Kicicipi sayur buatan Ibu Joa terlebih dahulu, "Enak Jo sayur buatan Ibu kamu," kataku jujur.

"Jangan minta dibuatin, itu Ibuku," katanya dengan sok serius sambil mengunyah makanannya.

"Kan kita anak yang tertukar, pasti Ibu kamu mau buatin aku,"

"Ahahahaha asem." Dan aku pun ikut tertawa bersama Joa.

                Ketika menoleh, aku mendapati Deven sedang menuju ke arah kami. Entah perasaanku saja yang terlalu memikirkan kata-kata Joa, atau memang begitu adanya. Aku merasa Deven sering terlihat di tempat-tempat yang biasa aku datangi. Seperti perpustakaan, bahkan sampai ke kelasku. Ya, walaupun dia ke kelasku untuk mencari temannya seperti Joa yang mencari aku.

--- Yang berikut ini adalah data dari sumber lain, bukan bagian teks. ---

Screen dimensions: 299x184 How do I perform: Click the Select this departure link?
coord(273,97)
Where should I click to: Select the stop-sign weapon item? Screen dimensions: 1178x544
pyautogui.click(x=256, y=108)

"Jo, dicari Clinton," kata Deven.

"Kenapa kamu yang kesini?"

"Biasa cari Gogo, sekalian kata Clinton," jawab Deven.

"Ohh ok, makasi Dev, bentar aku kesana"

"Duluan yaa," kata Deven ke Joa. Lalu mengangguk ke arahku sambil tersenyum seolah berkata "aku pamit".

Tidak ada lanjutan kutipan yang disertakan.